The Day of the Dead is a very colorful Mexican holiday, which is also commemorated in other Latin American countries. Although it has its roots in pre-Hispanic times, it is later syncretized with aspects of the Catholic religion and is usually celebrated between November 1st and 2nd, since it is believed that the souls of children return to visit on the 1st, and those of adults, day 2.
Before the arrival of the Spanish, the cult of death was one of the fundamental rituals of ancient Mexican culture. The day of the dead in the indigenous worldview implies the temporary return of the souls of the deceased, who return to the world of the living people to live with their families and share the food that is offered to them on the altars to honor their memory. Family members decorate graves and headstones; Offerings consist of plates of food, water, drinks, cigarettes, flowers, colorful handicrafts, skulls, and toys for the souls of children.

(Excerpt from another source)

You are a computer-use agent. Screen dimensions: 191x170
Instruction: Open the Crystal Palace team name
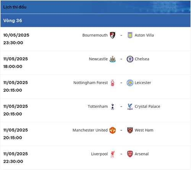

When the Spanish arrived in America, they brought their own traditions with them and celebrations to commemorate their deceased, where the dead were remembered on All Saints’ Day. By imposing their religion on the Mesoamerican natives, a syncretism was created that mixed European and pre-Hispanic traditions, making the Catholic festivities of All Saints and All Souls Day coincide with the similar ritual of the ancient Mexicans around the cult of their ancestors and death, thus creating the current Day of the Dead, in which part of the worldview of the ancient Mesoamericans still survives.
On November 7, 2003, UNESCO distinguished the indigenous festival of the Day of the Dead as a Masterpiece of the Oral and Intangible Heritage of Humanity, considering that this festival is: “One of the most relevant representations of the living heritage of Mexico and the world, and as one of the oldest and strongest cultural expressions among the indigenous groups of the country”.
Posada stood out as an engraver, a technique with which he made a series of famous skulls that have been associated with this festivity. These images are a fusion of pre-Columbian, colonial, and popular visions. His most famous work is The Garbancera Skull (also known as “Dapper Skull” or “Elegant Skull”) (1), whose figure, within his visual discourse characterized by folkloric, costumbrist scenes, social and political criticism, was conceived as a criticism of women who tried to hide their indigenous origins by imitating European fashions.
The Garbancera Skull was taken up by Diego Rivera and renamed as La Catrina, an image that he included in his mural Dream of a Sunday Afternoon in the Alameda Central Park (2). In the center of this composition stands out a group of characters, including the painter, self-portraited as a child together with La Catrina, Frida Kahlo, and José Guadalupe Posada with a cane. From then on, this figure went down in history symbolizing Mexico and its Day of the Dead throughout the world. La Catrina is the most popular Mexican representation of death in that country.